One purveyor put all his eggs in one basket: William Swain of Philadelphia sold “Swain’s Panacea” to cure about everything. Another offered “Doctor Robertson’s Celebrated Stomachic Elixir of Health for Coughs, Consumption, Asthma and Whooping Cough,” as well as his “Vegetable Nervous Cordial (Or Nature’s Grand Restorative) for Nervous  Complaints, Depression and Intemperance.” and for special ailments there were Robertson’s “Celebrated Gout and Rheumatic Drops,” “Stomacic Bitters, and “Worm-Destroying Lozenges.”

Another marketed “Anti-Bilious Pills,” “Infallible Tooth-Ache Drops,” and “Patent Itch Ointment.”  And there was Dr. Vickers’s “Ointment for Tetter and Ringworm” and his “Embrocation for Rheumatism.” A Dr. Goldbold offered his “Vegetable Balsam of Life,” “The Balm of Iberia for Improving the Complexion,” “the Circassian Eye-Water,” the “Restorative Dentifrice,” and Mahy’s “Approved Plaster Cloth.”  All of these  products were known throughout the nation.

 

HELP FROM NEWSPAPERS

The expanding market for patient medicines owed much to the spread of American newspapers, a good medium for promoting the sale of pop remedies. At the beginning of the century there were 200 newspapers. By 1860 there were 4,000 of which 400 were dailies, including the “penny press,” introduced in the 1830s. Their greatest revenue came from advertising, and patent medicine purveyors were the most extensive national advertisers. One “pill man” spent $100,000 a  year advertising his purgative according to an 1839 Congressional report.

 

OTHER INFLUENCES

The expansion of literacy also helped the “pill men.”  The common man could read the gory symptoms and glowing testimonials in the national ads.

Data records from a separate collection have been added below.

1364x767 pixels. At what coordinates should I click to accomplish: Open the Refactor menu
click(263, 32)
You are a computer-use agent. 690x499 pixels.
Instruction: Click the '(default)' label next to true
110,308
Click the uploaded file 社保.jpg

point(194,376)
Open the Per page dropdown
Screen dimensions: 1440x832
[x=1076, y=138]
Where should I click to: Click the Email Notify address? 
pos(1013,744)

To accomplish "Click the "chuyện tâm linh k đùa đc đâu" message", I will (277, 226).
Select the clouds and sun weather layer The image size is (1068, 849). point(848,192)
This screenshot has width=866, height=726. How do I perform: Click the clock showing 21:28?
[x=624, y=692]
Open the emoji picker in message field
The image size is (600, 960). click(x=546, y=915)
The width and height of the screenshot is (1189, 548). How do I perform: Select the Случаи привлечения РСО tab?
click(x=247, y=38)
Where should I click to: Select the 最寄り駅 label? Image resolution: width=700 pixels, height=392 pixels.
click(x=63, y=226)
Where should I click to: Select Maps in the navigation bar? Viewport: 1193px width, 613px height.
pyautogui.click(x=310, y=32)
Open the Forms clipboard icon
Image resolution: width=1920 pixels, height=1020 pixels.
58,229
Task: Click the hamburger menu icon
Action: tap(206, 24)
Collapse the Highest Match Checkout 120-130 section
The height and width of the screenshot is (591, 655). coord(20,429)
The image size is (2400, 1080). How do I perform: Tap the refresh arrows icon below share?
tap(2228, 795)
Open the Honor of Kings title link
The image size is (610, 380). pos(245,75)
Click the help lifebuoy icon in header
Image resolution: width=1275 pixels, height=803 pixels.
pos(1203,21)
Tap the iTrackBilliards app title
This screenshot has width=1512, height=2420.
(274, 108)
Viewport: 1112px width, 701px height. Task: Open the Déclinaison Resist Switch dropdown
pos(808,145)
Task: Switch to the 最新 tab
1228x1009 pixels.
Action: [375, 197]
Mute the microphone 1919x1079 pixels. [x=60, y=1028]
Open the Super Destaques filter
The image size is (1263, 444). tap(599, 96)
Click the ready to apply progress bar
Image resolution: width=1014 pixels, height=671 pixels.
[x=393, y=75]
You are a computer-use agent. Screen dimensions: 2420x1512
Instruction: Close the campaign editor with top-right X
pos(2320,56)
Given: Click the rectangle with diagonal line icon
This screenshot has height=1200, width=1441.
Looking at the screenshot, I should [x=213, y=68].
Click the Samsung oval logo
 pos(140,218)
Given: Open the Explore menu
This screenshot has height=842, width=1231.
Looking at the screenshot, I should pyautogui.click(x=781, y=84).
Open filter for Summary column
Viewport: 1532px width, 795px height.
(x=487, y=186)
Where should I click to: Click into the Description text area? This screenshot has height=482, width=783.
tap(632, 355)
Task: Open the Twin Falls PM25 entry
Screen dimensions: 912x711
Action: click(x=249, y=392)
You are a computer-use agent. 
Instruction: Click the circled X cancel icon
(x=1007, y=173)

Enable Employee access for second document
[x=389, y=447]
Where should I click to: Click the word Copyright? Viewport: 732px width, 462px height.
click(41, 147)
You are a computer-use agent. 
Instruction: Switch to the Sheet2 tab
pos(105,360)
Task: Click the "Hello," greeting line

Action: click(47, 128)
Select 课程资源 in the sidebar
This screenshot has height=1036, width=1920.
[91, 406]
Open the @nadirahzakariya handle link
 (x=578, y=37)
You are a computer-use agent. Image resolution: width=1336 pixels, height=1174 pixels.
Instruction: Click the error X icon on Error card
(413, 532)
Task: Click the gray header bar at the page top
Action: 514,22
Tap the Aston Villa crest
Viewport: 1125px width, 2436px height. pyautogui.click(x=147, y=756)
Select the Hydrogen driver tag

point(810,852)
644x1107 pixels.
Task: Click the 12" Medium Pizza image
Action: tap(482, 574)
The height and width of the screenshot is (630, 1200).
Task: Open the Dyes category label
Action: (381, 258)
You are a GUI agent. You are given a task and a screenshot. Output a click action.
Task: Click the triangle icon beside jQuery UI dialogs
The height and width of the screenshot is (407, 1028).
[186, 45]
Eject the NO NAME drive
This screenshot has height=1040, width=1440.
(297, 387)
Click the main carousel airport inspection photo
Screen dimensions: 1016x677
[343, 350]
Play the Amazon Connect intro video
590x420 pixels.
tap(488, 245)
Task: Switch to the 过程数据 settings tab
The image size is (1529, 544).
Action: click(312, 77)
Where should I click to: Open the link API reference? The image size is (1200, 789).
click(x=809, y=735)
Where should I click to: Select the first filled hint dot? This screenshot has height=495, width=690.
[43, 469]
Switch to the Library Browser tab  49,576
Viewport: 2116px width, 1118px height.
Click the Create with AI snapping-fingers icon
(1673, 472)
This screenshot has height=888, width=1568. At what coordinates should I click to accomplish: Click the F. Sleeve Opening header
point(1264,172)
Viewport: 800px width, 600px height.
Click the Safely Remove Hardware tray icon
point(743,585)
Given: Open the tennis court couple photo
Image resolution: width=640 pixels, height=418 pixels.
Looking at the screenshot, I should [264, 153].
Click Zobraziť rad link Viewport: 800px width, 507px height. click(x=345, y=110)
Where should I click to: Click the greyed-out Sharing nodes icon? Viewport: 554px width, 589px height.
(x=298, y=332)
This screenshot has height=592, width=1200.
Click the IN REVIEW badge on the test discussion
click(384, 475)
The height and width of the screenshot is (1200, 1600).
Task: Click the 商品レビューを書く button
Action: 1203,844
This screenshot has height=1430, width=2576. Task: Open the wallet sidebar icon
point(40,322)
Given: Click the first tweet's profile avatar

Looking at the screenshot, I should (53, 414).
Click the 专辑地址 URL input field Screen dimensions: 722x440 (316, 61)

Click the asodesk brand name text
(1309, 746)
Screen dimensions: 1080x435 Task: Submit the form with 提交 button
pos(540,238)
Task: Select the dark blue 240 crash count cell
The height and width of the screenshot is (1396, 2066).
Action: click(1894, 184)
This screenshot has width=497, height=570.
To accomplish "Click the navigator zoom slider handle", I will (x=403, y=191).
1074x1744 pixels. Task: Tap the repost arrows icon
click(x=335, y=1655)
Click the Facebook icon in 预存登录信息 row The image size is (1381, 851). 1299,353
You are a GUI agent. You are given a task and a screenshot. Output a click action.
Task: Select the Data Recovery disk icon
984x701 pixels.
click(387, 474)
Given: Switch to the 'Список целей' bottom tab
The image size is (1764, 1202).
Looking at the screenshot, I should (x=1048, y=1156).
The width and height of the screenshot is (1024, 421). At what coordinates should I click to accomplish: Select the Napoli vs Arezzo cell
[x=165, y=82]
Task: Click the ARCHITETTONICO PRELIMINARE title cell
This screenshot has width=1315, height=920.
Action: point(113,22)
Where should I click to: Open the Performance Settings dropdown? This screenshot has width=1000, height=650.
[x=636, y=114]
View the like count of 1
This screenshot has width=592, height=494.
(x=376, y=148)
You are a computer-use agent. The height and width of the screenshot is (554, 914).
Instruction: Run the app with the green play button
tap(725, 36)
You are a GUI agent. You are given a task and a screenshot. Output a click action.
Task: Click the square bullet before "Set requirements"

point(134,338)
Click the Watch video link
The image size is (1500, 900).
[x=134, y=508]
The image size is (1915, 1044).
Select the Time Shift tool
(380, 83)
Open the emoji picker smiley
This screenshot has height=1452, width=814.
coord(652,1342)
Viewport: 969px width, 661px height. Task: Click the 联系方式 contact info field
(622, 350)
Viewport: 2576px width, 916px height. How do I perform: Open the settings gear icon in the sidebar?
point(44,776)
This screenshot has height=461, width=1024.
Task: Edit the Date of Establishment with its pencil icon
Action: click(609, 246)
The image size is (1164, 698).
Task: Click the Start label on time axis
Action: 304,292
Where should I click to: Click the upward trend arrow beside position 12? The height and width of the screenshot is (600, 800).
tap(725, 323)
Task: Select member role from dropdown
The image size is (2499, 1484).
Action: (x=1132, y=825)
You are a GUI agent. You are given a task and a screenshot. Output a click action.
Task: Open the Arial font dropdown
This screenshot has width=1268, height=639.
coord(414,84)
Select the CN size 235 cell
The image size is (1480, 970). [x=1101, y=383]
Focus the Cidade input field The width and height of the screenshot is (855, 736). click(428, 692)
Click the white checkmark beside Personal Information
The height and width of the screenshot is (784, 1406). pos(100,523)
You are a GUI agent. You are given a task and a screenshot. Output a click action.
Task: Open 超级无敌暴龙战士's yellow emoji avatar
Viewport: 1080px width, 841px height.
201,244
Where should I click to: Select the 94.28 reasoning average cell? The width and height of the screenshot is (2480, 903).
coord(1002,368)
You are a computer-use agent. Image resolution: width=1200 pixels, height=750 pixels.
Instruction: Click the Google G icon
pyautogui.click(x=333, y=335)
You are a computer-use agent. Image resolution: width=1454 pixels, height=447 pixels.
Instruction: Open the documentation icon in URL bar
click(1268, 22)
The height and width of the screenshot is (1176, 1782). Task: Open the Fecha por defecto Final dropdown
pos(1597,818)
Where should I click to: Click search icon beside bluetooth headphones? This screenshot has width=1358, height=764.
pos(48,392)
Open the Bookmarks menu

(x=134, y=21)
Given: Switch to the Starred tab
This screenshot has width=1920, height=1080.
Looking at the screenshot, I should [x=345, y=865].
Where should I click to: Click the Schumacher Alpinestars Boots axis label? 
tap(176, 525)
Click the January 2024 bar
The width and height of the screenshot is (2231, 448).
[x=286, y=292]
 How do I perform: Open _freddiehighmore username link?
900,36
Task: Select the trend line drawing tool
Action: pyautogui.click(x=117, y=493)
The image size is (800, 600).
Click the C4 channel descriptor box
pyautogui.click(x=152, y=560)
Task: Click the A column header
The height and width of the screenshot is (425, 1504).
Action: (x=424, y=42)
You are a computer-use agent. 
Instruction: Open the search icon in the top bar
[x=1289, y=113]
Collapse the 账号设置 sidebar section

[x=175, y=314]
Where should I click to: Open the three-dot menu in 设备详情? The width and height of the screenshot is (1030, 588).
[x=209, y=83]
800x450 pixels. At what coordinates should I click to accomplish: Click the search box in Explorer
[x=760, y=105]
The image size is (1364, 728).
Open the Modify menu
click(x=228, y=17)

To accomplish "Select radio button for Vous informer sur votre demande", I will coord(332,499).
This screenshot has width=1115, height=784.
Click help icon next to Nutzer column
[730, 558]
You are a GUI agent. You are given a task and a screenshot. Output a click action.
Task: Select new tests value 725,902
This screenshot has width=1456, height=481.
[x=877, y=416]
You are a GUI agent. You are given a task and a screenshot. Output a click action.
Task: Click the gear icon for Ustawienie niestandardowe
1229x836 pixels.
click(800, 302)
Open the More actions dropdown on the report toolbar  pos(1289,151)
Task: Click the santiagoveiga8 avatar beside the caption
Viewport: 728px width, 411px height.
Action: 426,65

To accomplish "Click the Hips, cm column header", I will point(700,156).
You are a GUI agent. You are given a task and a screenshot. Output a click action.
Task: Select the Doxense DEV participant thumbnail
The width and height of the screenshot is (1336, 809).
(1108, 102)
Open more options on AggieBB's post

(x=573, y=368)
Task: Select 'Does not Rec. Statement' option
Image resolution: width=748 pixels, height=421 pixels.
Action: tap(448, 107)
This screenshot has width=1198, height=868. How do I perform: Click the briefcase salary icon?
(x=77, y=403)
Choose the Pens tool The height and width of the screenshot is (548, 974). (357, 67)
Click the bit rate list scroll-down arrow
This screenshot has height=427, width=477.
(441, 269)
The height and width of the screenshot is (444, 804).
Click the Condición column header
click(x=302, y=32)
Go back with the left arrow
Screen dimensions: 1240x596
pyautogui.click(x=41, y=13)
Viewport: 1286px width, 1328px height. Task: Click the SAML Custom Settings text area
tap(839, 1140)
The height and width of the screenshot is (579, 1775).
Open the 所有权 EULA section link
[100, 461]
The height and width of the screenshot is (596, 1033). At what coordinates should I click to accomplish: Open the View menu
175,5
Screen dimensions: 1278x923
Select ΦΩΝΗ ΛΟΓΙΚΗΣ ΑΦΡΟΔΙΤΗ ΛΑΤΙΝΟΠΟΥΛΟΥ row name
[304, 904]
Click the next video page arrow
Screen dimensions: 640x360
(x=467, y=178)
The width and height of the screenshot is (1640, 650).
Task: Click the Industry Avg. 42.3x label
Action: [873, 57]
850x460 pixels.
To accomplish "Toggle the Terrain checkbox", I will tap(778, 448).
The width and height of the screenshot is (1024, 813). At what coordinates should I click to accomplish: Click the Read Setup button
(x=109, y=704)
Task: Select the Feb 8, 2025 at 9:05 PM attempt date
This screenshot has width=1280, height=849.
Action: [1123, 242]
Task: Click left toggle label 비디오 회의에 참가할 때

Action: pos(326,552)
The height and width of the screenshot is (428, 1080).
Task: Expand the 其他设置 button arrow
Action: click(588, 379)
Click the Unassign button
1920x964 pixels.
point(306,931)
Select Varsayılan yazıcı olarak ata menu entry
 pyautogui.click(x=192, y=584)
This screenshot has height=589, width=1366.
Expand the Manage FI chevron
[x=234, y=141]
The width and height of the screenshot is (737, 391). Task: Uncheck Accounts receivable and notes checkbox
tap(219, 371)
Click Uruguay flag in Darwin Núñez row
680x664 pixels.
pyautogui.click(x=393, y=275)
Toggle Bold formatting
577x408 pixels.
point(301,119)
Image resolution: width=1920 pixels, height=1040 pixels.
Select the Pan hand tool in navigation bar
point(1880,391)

One impediment to change was the patent law of 1836. Shrewd purveyors could get patents without revealing the nature of the ingredients. They patented not the formula but the bottle design and got copyrights on their labels, literature wrapped around the bottle and promotional posters.

Another influence was the expanding population and the inadequacy of orthodox medical practices to cope with diseases. In 1815 the mortality rate was rising because of the increase in tuberculosis, typhoid, typhus, yellow fever, and in 1831, cholera. Syrups and lozenges abounded  in the market and their promoters promised cures for the worst scourges.

 

FUTILE ATTEMPTS AT CONTROL

A number of medical societies in mid-century were adopting  codes of ethics that included attacks on quackery and patent medicines. Even though the medical profession at the time contributed little to the science of medicine, some leaders were more perceptive than others. Science was moving, however slowly, toward creation of a type of medicine that would eventually exert a profound influence on the health of the American people.  The anti-quackery crusade was part of a broader public health movement that stressed personal hygiene, nutrition and urban sanitation, and paralleled humanitarian crusades against slavery, liquor and “other evils of society.”

Attempts to control quackery through legislation and codes failed. The critiques of enlightened doctors and reports of congressional committees were read by fewer Americans than  read the gaudy ads for magic potions.

Patent medicines remained “a great and growing evil,” according to an 1849 Congressional report.

 

 

Reference: Young, James Harvey, “American Quackery in  the Age of the Common Man,” The Mississippi Valley Historical Review, March 1961.